Plumas Bancorp reported its financial results for the three and nine months ended September 30, 2024, showing a mixed performance compared to the same periods in 2023. Total interest income for the third quarter increased to $21.9 million from $19.0 million, while for the nine months, it rose to $63.0 million from $55.1 million. Net interest income before provision for credit losses for the third quarter was $18.9 million, up from $17.7 million, and after provision for credit losses, it reached $19.3 million compared to $17.9 million in the prior year.

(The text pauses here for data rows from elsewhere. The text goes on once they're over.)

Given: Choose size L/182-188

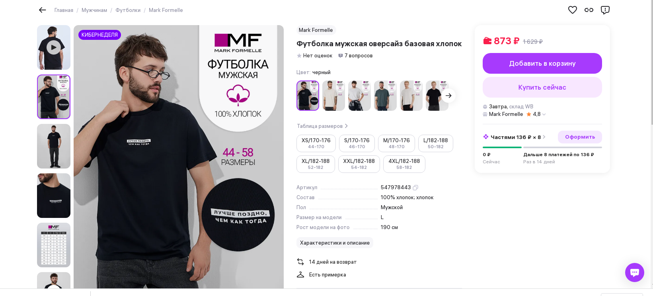Looking at the screenshot, I should click(x=435, y=143).
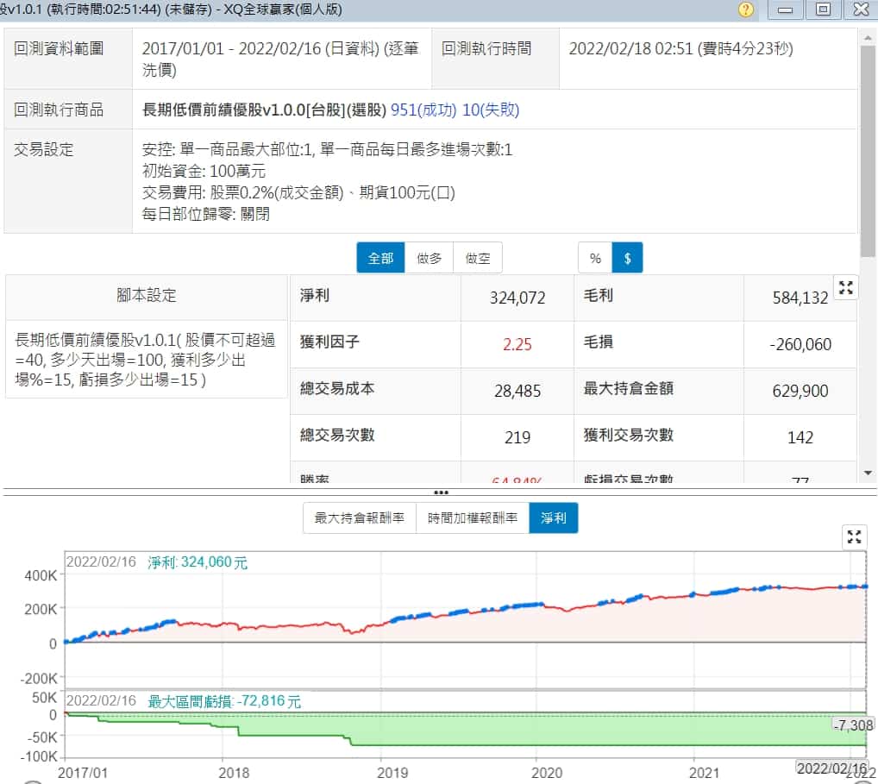Open the 最大持倉報酬率 chart tab
The width and height of the screenshot is (878, 784).
pyautogui.click(x=359, y=518)

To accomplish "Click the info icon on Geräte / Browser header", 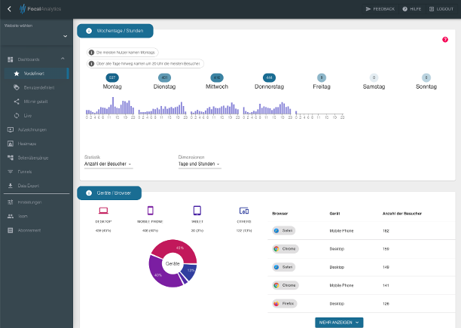I will [x=89, y=193].
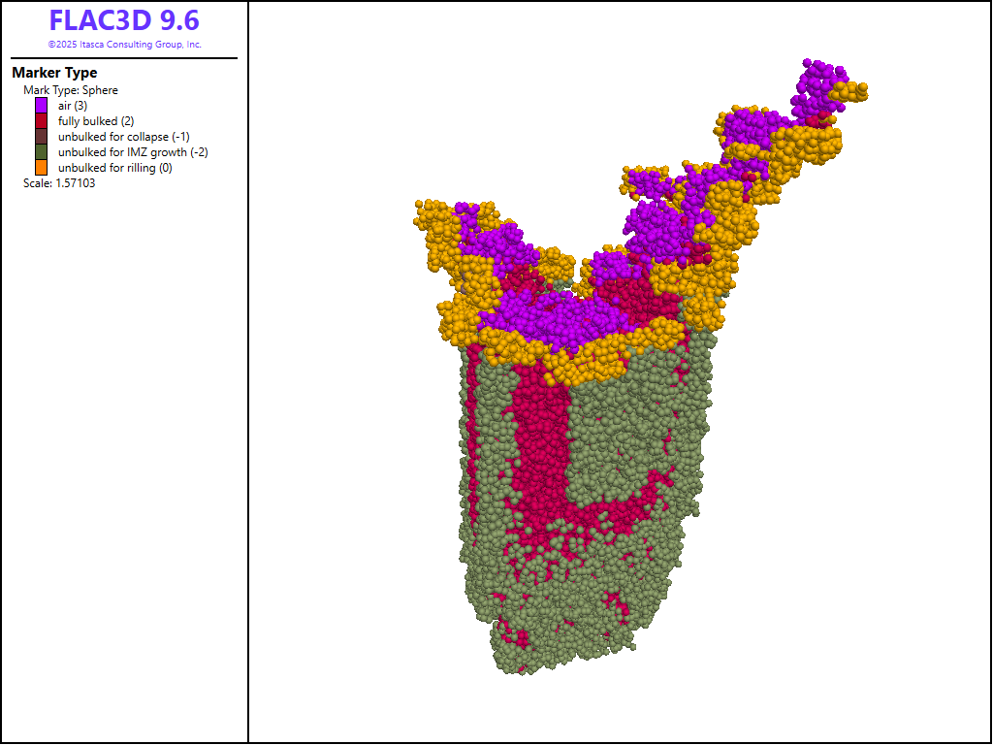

Despite these gains in interest income, net income for the third quarter decreased to $7.8 million from $8.0 million, and for the nine months, it fell to $20.9 million from $22.3 million. The annualized return on average assets also declined to 1.84% from 2.00%, and the return on average equity dropped from 24.4% to 18.1%. The decrease in net income was attributed to a significant drop in non-interest income, which fell to $6.6 million from $8.4 million, primarily due to a $1.7 million gain on the termination of interest rate swaps in 2023 that did not recur.
Plumas Bancorp's total assets increased to $1.69 billion as of September 30, 2024, compared to $1.58 billion a year earlier. The bank's loan portfolio grew to $1.00 billion, with notable increases in commercial real estate loans, which comprised 61.6% of total loans. The bank's deposits also rose to $1.35 billion, reflecting a $17 million increase from the end of 2023.
The company undertook strategic actions, including the sale of nine branch properties for approximately $25.7 million, resulting in a net gain of $19.9 million. This transaction involved entering into triple net lease agreements for the sold properties. Additionally, Plumas Bancorp sold $116 million in investment securities, incurring a loss of $19.8 million, while purchasing $120 million in new securities with a higher yield.
The provision for credit losses for the nine months ended September 30, 2024, was $1.35 million, a decrease from $2.68 million in the previous year. The allowance for credit losses stood at $13.6 million, representing 1.35% of total loans. Nonaccrual loans decreased to $4.5 million from $4.8 million at the end of 2023, indicating improved asset quality.
Overall, while Plumas Bancorp experienced growth in interest income and asset size, profitability metrics showed a decline, influenced by reduced non-interest income and increased expenses. The bank's capital ratios remained strong, exceeding the Basel III requirements, with a Common Equity Tier 1 Ratio of 16.9% as of September 30, 2024.